On Wed, Mar 10, 2021 at 10:50:59PM +0530, Nippun Sharma wrote:
> Hi everyone,
> 
> Here I will be proposing a possible project for GSOC 2021.
> This project is inspired by #2421
> <https://github.com/mlpack/mlpack/issues/2421>.
> 
> Majority of the machine learning libraries (scikit-learn, xgboost,
> catboost) follow a ".fit" and ".predict" type interface. Where the models
> are trained by doing something like "model.fit(X,y)" and predictions are
> made using "model.predict(X,y)" (inside python).
> 
> Unfortunately mlpack does not support such an interface which makes it
> difficult for people to get familiar (people who use mlpack through
> bindings and not c++ directly) with mlpack.
> 
> So I would like to propose this as an idea for GSOC 2021 that would involve
> changing the bindings to support this interface.
> 
> Since I spend most of my time exploring various ML libraries inside python
> (most of which support this interface), it would be an amazing experience
> for me to work on this so that mlpack can also support this interface.
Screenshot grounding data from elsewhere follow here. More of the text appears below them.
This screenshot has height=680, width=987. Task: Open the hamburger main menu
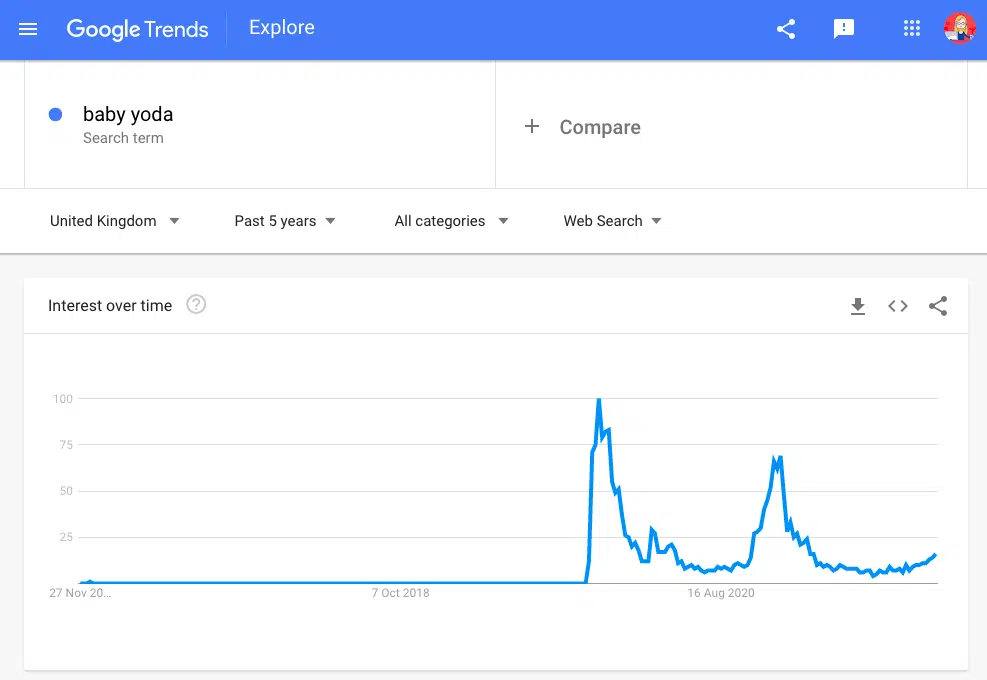tap(28, 29)
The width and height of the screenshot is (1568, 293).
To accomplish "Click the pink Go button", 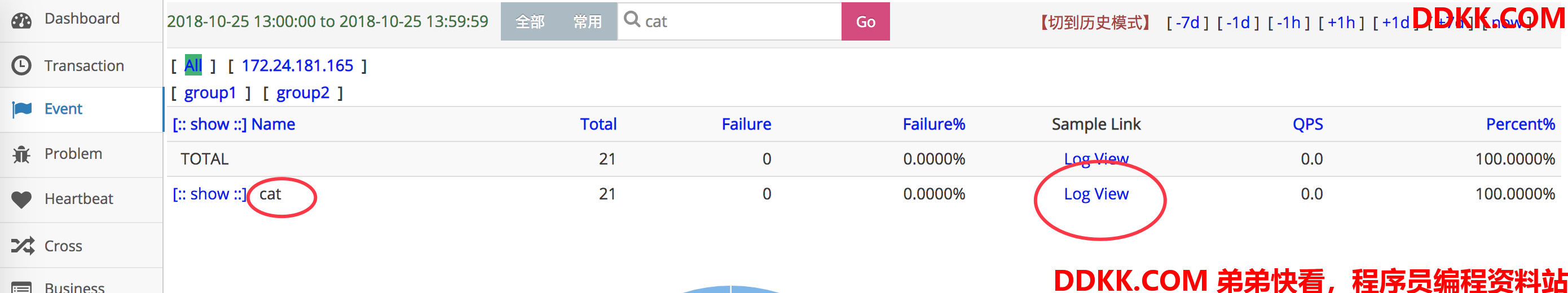I will click(x=865, y=21).
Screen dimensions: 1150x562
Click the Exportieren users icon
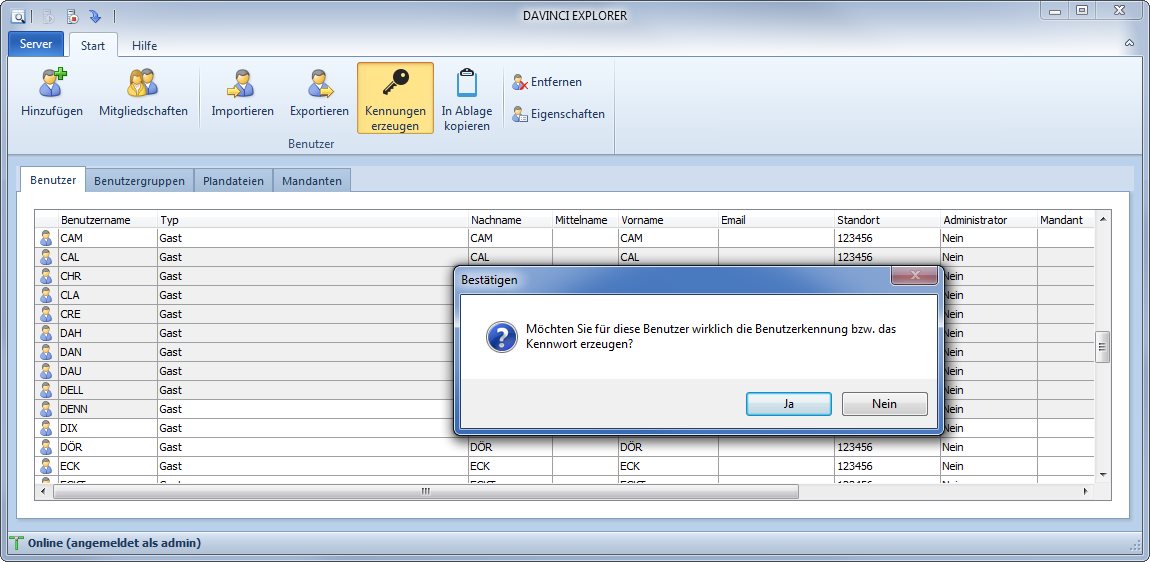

I am
> familiar with the mlpack binding system and have worked on #2787
> <https://github.com/mlpack/mlpack/pull/2787> and currently working on #2868
> <https://github.com/mlpack/mlpack/pull/2868>. Apart from these PR's there
> are more PR's that I have worked on but these are closely related to the
> project.
> 
> I request all the mentors to see if this can be a good GSOC project and if
> anyone would like to mentor this.

Hi Nippun,

Personally, I think that this is a good project.  Going through every
binding would be a lot of work, but if you have a good plan and know how
you will do the refactoring to each binding, then I think it can work.
Note that in C++, all mlpack algorithms do already support an interface
that splits training and prediction into two different methods (usually
`Train()` and `Predict()`), but the original binding implementation was
for the command-line, where it makes more sense to have one command-line
program do both prediction and training.

If you put together a proposal for this project, I'd suggest ensuring
you have at least one pretty clear example or proof-of-concept of taking
one binding and refactoring it in the way that you are planning to.  We
would need to make sure that the 'new' interface makes sense from the
command-line, Python, Julia, R, Go... basically every language we
support. :)

There are lots of possible ways to solve this problem, so please feel
free to get creative and come up with different ideas.

I hope this is helpful!

Thanks,

Ryan

-- 
Ryan Curtin    | "Leave your stupid comments in your pocket!"
ryan at ratml.org |   - Mark